この作品では、通常の映画のカメラワーク以上に、立体映像を効果的に見せる構図が意識されており、前述のAMPスーツのキャノピーなどの透明なガラス状の物体の奥にさらに立体の人間がいるような演出が多用されている。

単なる透明な仕切りの空気穴におおっと思うのは、まさに立体映像であるからなのだ。

この辺は通常の2D上映や、DVDでは確認出来ない部分なので、立体で視れる施設が近くにある方は、若干値段が高いものの、迷わずに3Dをチョイスした方がいいと思う。

僕は子供の頃から映画が大好きで、何度か、映画の表現の変わり目というものを目撃してきた。

それは例えばSFXやVFX・CGの導入であったり、新しい映像の表現手法であったりしたわけである。

しかし、立体映像の映画というのは、たとえば無声映画がトーキー映画に、白黒映画がフルカラー映画になったような、もっと大きなスパンの変革だと思う。

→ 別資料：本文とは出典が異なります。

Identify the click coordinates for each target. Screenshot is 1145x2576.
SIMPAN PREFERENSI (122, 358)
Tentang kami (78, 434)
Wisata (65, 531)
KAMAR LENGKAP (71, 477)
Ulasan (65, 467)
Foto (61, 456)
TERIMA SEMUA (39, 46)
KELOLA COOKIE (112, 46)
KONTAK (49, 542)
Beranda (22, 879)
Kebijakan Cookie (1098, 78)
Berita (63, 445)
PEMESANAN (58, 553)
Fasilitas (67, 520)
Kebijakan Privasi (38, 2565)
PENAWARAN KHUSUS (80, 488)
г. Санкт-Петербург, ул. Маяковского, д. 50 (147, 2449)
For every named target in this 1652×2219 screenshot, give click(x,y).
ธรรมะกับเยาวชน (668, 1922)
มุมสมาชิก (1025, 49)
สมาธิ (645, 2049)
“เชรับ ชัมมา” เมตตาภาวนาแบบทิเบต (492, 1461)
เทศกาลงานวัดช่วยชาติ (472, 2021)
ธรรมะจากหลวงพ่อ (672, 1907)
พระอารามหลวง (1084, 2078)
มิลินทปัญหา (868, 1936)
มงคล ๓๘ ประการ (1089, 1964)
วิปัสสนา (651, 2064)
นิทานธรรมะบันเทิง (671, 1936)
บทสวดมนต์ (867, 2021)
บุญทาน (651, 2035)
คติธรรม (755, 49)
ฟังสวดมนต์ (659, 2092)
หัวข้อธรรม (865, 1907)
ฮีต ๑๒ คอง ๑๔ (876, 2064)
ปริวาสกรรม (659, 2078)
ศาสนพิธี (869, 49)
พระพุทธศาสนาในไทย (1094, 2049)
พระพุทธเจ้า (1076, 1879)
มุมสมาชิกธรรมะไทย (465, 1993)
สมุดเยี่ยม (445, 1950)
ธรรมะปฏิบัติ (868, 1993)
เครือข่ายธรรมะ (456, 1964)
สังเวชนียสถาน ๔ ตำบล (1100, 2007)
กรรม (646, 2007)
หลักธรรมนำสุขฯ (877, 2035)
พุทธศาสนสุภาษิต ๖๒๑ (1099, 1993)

今後、映画は3Dが主流になっていくのだろうなぁ、と、子供の頃に夢見た未来を感じつつ、衛星パンドラから帰還。

(※1)タイタニック上映前に、これが原因でマスコミに叩かれまくったキャメロン監督ですが、蓋を開ければ、タイタニックは世界規模で大ヒット。

(※2)ネイティリって「スター・トレック」ウフーラ役のゾーイ・サルダナか!劇場では気付かなかった。どっかで見たような気はしたんだけど、ナヴィだから難しいわな。